Emel bu sefer kanayan yüreğini iyileştirmek istiyordu. Rakısının bittiğini fark etti, hesabı isteyip bardan çıktı.Dışarıda yağmur daha da hızlanmış, rüzgâr ise onu bilinmeze sürüklüyor, yolunu kaybetmiş kuş gibi çırpınıyordu. Karmaşık duygularla Yusuf’u aradı:
“Yusuf!”diyebildi.
-Neredesin sen? İyi misin, seni merak ediyorum, aşkım!
-Gerçekten mi? Bana kızgın değil misin?
-Sana çok kızgın olsam bile sensiz yapamam.
“Seni çok seviyorum. İstemsizce, plansızca dağ evine gidelim mi?” diye sordu Emel.
Tahtadan yapılmış, iki katlı, şirin bir evdi. Bahçesinde rengârenk çiçekler açan, meyve ağaçlarının bulunduğu, kuşların yuvasını bu dallara yaptığı, göçmen kuşların uğradığı, kaplumbağaların yuvasının olduğu bahçeyi hatırladı. Ona da yuva olmuştu, kucak açmıştı. “Orada olmalıyım.” diye düşündü.
Yusuf bir anda durakladı, sessizlik oldu. Daha önce de buraya gitmişlerdi, anısı oldukça iç yaralayıcıydı.
“Sen sarhoş musun?”diye sordu.
“Evet ama inan,çok içmedim!”diyerek masumca yanıtladı. “Sence sorunları halletmeden gitmemiz doğru mu?” dedi.
“Benim yaralarım orada iyileşti, yine orada iyileşecek. Buna inanıyorum, başladığım yerde tamamlanmalıyım.” Kısa süren bir sessizlikten sonra; ”Tamam gidelim!” dedi Yusuf.
Gözyaşlarını sildi.
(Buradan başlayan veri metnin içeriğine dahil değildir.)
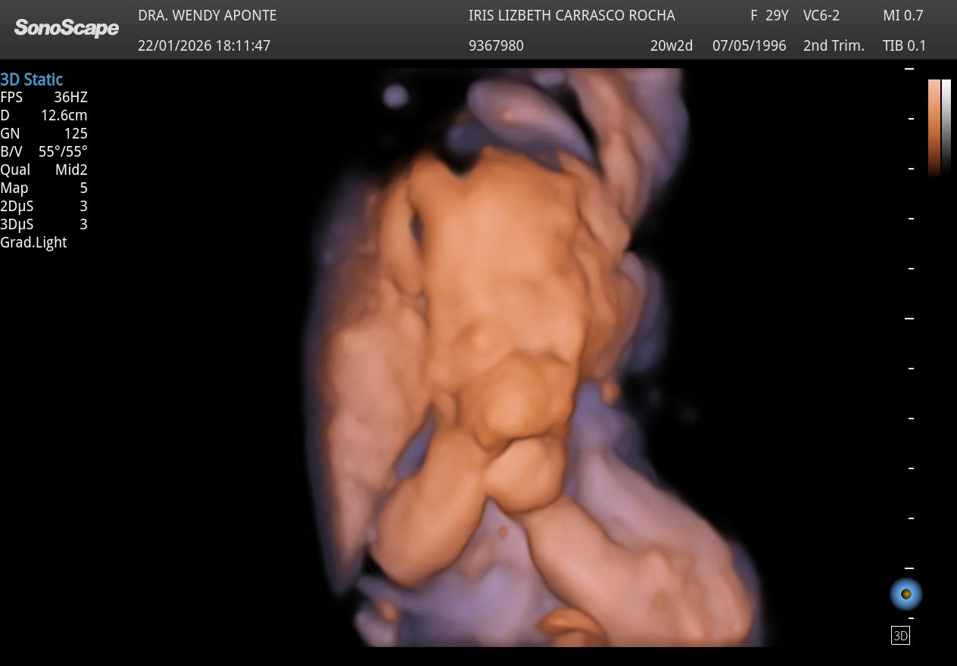Click the 20w2d gestational age field

[x=672, y=45]
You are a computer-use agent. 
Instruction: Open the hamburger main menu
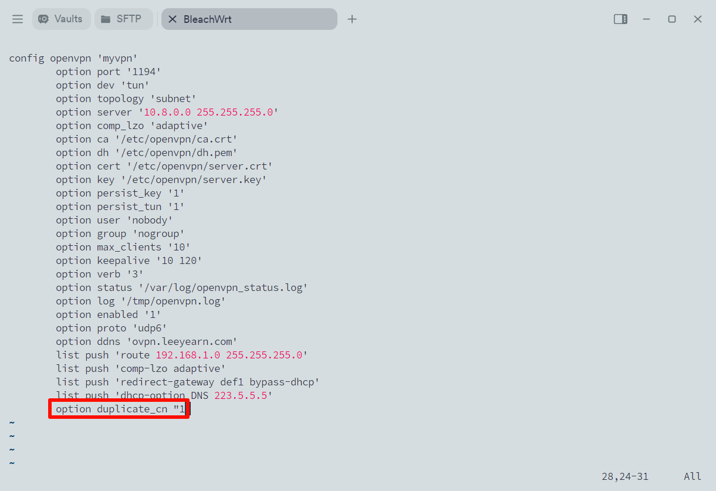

Gün ağarmak üzereydi. Yusuf dar ve karmaşık sokaklardan geçip Emel’i olduğu yerden aldı. Oldukça yorgun görünüyordu. Yusuf’a sarıldı. Bu sarılış, hayatın kollarına atlamak gibiydi.”Beni bir daha bırakma, beni bir daha kırma e mi?” dedi. Yusuf usulca saçlarını okşadı. Biraz dinlen, diyerek ceketini üzerine örttü.
Dağ evine ulaştıklarında öğlen gibiydi. Yağmur dinmiş, güneş açmış, ortalık sakinleşmişti. Etrafı kekik kokusu sarmıştı. İçindeki kadın şimdilik sessizce kaybolmuştu.